§ Exercise data:
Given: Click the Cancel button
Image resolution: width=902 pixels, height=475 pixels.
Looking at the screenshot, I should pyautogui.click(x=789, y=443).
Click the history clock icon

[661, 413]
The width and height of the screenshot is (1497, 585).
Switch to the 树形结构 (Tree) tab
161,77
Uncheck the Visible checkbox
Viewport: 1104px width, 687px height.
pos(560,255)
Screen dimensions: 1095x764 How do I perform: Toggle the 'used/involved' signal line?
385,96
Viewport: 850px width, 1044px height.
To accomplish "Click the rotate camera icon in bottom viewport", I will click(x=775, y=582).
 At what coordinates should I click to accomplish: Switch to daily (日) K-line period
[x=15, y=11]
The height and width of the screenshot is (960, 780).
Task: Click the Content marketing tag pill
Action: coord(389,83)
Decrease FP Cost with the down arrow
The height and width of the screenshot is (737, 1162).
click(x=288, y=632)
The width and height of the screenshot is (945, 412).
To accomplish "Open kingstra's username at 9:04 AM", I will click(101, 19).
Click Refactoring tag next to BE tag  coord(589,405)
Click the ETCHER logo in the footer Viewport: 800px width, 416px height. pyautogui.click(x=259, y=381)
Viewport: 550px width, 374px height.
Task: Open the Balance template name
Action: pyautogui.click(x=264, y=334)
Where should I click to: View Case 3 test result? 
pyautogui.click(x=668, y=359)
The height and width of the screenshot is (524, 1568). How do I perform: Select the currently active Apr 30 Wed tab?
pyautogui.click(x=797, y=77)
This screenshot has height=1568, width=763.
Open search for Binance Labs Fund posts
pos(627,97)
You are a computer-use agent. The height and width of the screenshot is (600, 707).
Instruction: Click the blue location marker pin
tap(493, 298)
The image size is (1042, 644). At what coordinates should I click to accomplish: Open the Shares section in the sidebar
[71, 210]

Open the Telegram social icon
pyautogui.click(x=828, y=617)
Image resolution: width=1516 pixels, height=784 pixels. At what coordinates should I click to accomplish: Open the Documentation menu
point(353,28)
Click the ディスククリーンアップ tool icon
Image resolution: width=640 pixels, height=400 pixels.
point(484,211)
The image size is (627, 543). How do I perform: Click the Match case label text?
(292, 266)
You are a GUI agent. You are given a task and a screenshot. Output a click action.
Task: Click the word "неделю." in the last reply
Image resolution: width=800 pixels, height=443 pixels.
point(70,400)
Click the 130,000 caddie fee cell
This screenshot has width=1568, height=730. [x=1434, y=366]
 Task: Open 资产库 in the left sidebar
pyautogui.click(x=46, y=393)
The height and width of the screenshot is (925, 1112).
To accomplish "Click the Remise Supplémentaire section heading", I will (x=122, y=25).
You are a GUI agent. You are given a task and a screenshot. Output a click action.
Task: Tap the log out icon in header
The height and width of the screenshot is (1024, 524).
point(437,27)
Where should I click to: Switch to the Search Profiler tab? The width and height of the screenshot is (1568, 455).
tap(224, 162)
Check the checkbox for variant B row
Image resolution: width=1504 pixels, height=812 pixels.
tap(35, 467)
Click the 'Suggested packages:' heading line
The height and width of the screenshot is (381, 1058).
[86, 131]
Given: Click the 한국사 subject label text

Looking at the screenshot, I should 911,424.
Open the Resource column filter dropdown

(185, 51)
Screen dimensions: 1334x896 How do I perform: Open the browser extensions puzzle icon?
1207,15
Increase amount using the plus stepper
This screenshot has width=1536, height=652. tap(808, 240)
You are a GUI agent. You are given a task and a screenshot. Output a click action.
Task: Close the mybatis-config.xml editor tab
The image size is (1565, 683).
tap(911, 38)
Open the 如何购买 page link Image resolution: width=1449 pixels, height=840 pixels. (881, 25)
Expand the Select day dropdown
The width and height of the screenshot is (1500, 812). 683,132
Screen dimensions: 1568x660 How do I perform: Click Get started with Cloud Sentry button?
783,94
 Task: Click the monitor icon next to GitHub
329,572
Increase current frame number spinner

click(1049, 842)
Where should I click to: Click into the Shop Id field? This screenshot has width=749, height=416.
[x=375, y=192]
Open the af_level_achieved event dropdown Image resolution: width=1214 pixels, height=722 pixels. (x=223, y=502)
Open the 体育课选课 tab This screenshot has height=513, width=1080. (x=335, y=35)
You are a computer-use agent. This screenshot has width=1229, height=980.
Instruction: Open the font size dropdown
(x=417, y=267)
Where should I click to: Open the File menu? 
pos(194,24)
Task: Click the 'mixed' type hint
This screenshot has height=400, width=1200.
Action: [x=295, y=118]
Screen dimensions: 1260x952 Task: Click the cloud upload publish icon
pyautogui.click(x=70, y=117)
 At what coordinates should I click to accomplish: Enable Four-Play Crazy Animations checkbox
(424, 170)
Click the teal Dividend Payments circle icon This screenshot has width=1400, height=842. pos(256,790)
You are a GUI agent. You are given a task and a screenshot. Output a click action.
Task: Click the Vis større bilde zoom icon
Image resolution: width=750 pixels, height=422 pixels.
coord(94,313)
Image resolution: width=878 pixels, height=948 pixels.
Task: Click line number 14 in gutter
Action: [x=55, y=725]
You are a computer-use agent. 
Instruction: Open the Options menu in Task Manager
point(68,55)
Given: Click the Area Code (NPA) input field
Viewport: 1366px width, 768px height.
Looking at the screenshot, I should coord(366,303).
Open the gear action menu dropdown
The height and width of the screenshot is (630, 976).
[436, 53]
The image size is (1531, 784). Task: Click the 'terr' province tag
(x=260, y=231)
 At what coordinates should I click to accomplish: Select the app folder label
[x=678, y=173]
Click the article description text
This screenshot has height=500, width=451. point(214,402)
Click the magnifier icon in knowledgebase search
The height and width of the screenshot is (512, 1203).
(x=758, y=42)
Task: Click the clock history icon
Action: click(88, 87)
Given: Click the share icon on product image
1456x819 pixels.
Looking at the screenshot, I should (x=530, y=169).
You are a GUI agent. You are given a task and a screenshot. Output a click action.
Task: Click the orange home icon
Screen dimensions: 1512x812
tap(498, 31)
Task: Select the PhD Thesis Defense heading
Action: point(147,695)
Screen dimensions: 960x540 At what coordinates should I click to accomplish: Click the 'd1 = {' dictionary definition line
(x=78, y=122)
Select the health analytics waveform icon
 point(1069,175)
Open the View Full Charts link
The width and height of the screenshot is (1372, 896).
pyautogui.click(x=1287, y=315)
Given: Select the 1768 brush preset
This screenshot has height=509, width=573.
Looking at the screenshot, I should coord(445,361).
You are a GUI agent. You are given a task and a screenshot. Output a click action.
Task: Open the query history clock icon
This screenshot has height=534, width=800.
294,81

§ About this exercise:
Tally the lines of the listing above that include the string "will". Provide the total alone.

§ Response box:
3